Example and timings

This notebook gives a short introduction in how to use pydpc for a simple clustering problem.


In [ ]:
%matplotlib inline
import matplotlib as mpl
import matplotlib.pyplot as plt
import numpy as np
from pydpc import Cluster
from pydpc._reference import Cluster as RefCluster

We start with preparing the data points for clustering. The data is two-dimensional and craeted by drawing random numbers from four superpositioned gaussian distributions which are centered at the corners of a square (indicated by the red dashed lines).


In [ ]:
# generate the data points
npoints = 2000
mux = 1.6
muy = 1.6
points = np.zeros(shape=(npoints, 2), dtype=np.float64)
points[:, 0] = np.random.randn(npoints) + mux * (-1)**np.random.randint(0, high=2, size=npoints)
points[:, 1] = np.random.randn(npoints) + muy * (-1)**np.random.randint(0, high=2, size=npoints)
# draw the data points
fig, ax = plt.subplots(figsize=(5, 5))
ax.scatter(points[:, 0], points[:, 1], s=40)
ax.plot([-mux, -mux], [-1.5 * muy, 1.5 * muy], '--', linewidth=2, color="red")
ax.plot([mux, mux], [-1.5 * muy, 1.5 * muy], '--', linewidth=2, color="red")
ax.plot([-1.5 * mux,  1.5 * mux], [-muy, -muy], '--', linewidth=2, color="red")
ax.plot([-1.5 * mux,  1.5 * mux], [muy, muy], '--', linewidth=2, color="red")
ax.set_xlabel(r"x / a.u.", fontsize=20)
ax.set_ylabel(r"y / a.u.", fontsize=20)
ax.tick_params(labelsize=15)
ax.set_xlim([-7, 7])
ax.set_ylim([-7, 7])
ax.set_aspect('equal')
fig.tight_layout()

Now comes the interesting part.

We pass the numpy ndarray with the data points to the Cluster class which prepares the data set for clustering. In this stage, it computes the Euclidean distances between all data points and from that the two properties to identify clusters within the data: each data points' density and minimal distance delta to a point of higher density.

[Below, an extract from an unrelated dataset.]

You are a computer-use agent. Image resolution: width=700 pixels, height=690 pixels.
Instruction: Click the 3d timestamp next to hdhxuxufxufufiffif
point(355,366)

Once these properties are computed, a decision graph is drawn, where each outlier in the upper right corner represents a different cluster. In our example, we should find four outliers. So far, however, no clustering has yet been done.


In [ ]:
clu = Cluster(points)

Now that we have the decision graph, we can select the outliers via the assign method by setting lower bounds for delta and density. The assign method does the actual clustering; it also shows the decision graph again with the given selection.


In [ ]:
clu.assign(20, 1.5)

Let us have a look at the result.

We again plot the data and red dashed lines indicating the centeres of the gaussian distributions. Indicated in the left panel by red dots are the four outliers from the decision graph; these are our four cluster centers. The center panel shows the points' densities and the right panel shows the membership to the four clusters by different coloring.


In [ ]:
fig, ax = plt.subplots(1, 3, figsize=(15, 5))
ax[0].scatter(points[:, 0], points[:, 1], s=40)
ax[0].scatter(points[clu.clusters, 0], points[clu.clusters, 1], s=50, c="red")
ax[1].scatter(points[:, 0], points[:, 1], s=40, c=clu.density)
ax[2].scatter(points[:, 0], points[:, 1], s=40, c=clu.membership, cmap=mpl.cm.cool)
for _ax in ax:
    _ax.plot([-mux, -mux], [-1.5 * muy, 1.5 * muy], '--', linewidth=2, color="red")
    _ax.plot([mux, mux], [-1.5 * muy, 1.5 * muy], '--', linewidth=2, color="red")
    _ax.plot([-1.5 * mux,  1.5 * mux], [-muy, -muy], '--', linewidth=2, color="red")
    _ax.plot([-1.5 * mux,  1.5 * mux], [muy, muy], '--', linewidth=2, color="red")
    _ax.set_xlabel(r"x / a.u.", fontsize=20)
    _ax.set_ylabel(r"y / a.u.", fontsize=20)
    _ax.tick_params(labelsize=15)
    _ax.set_xlim([-7, 7])
    _ax.set_ylim([-7, 7])
    _ax.set_aspect('equal')
fig.tight_layout()

The density peak clusterng can further resolve if the membership of a data point to a certain cluster is strong or rather weak and separates the data points further into core and halo regions.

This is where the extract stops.